The Computer Scientist’s Use of Statistics

computer scientist working on statistics

July 25, 2019

If you are contemplating or enrolled in a computer science program, you probably know that statistics play a role in computer science. What you may not be entirely aware of is the magnitude of the relationship between statistics and computer science. In Michigan Technological University’s blog “Why Computer Scientists can Benefit from Studying Applied Statistics,” many of the uses of statistics are delineated and described, particularly in terms of data science. Statistics (particularly applied statistics) are so critical in the work of a computer scientist that it is helpful to describe how they regularly come into play.

Computer Scientist: A Day in the Life

Let’s take a look at what a typical routine for a computer scientist might entail. Given the specific area of computer science (e.g., software development/engineering, programming, security, etc.), a computer scientist is apt to engage in the following:

Designing/maintaining information systems, hardware, and software
Data mining
Programming/Coding
Reporting on findings

It is fair to say that a day in the life of a computer scientist is one of knowledge discovery. But where do statistics come in? Statistics come in at very nearly every point, as knowledge discovery is central to statistics as well. Consider the above-listed endeavors–statistics informs much of them. For example, designing computer systems generally involves modeling and simulation.

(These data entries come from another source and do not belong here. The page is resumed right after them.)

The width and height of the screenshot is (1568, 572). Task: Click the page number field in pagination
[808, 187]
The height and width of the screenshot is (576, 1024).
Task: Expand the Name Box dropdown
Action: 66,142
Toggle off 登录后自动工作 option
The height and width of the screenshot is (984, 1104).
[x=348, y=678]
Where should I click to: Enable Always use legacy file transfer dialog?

Learn More About Statistics Program

Statistics in Modeling and Simulation

Very often, computer science models are based on probability; a solid understanding of probability theory is absolutely required. These models are based on statistical algorithms and are usually either used to predict or to describe. Statistics used in predictive modeling typically include regression (examining the effect of a variable or multiple variables on an outcome and the magnitude of the relationship between them) and classification techniques (such as decision trees and neural networks). These models are seen across industries. One example is marketing–predictive models are built to better understand consumer's buying behaviors. Consumers might also be categorized (seasonal, impulse, designer-driven, etc.). Once the model is built, the computer scientist should know how to employ statistical resampling methods to test their predictive power.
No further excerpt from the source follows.